Major: Editing and Publishing
The new editing and publishing major prepares students for professional and freelance careers through a deeper understanding of English linguistics. After graduation, editing and publishing majors may find themselves working as editors, writers, technical communicators, public-relations specialists, or legal professionals.
“The linguistics and editing faculty have been working on the proposal for this major for years,” says Alan D. Manning (BA ’84), professor of linguistics and English language. “We’re excited to see how it plays out for the students, how much deeper understanding of linguistic structure can add to editing students’ skill sets.”

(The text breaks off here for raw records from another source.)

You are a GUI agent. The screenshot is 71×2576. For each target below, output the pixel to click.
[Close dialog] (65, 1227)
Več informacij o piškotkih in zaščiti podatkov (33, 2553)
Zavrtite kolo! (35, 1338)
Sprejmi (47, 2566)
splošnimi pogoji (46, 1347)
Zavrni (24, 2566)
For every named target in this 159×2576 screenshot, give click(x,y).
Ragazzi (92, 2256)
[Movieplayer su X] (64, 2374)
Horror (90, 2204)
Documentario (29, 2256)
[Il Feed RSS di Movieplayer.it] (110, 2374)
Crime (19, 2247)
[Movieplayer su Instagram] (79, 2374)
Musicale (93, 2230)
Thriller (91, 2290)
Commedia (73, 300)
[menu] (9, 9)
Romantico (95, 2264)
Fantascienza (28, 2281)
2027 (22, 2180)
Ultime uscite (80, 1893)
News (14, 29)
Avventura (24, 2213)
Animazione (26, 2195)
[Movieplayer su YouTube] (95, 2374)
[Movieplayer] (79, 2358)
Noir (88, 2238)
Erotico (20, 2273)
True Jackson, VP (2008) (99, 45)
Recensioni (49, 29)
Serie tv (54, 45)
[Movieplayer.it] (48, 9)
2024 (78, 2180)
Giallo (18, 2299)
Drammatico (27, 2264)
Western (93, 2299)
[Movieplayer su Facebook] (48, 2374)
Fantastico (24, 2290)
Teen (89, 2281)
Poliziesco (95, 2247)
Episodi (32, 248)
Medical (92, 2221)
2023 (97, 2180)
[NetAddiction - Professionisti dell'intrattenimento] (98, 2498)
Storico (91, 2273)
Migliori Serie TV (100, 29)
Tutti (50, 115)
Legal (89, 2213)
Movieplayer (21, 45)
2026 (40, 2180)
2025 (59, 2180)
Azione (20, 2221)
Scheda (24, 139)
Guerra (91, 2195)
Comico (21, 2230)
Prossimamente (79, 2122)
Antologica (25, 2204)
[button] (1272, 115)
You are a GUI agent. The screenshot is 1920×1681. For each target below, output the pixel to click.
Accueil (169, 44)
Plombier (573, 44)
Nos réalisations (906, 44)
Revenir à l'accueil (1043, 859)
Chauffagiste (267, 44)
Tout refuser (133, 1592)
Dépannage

College: Physical and Mathematical Sciences
In the digital age, businesses like Google, Netflix, Amazon, and Walmart need a way to make sense of the overwhelming amount of data they collect about their clients. Many companies are looking to hire statisticians who have additional experience with computer programming. Cue the new data science emphasis.
“This emphasis will help graduates qualify for more jobs by helping them to develop skills both in statistical methods as well as in computer science and programming so that they are better able to communicate effectively on data-science teams,” says Shannon Neeley Tass (BS ’01, MS ’03), an associate professor and curriculum committee chair in the Department of Statistics.
College: Fine Arts and Communications
Distinct from the existing graphic-design BFA program, the new, limited-enrollment design major provides broad understanding of design principles and theory that will prepare graduates to work in fields such as user-experience design, design of virtual- and augmented-reality environments, and digital storytelling, including hybrids of animation and gaming.
“The program . . . allows [students]to explore emerging sub-disciplines such as design thinking and user- experience design,” says Eric A. Gillett (BFA ’91), chair of the Department of Design.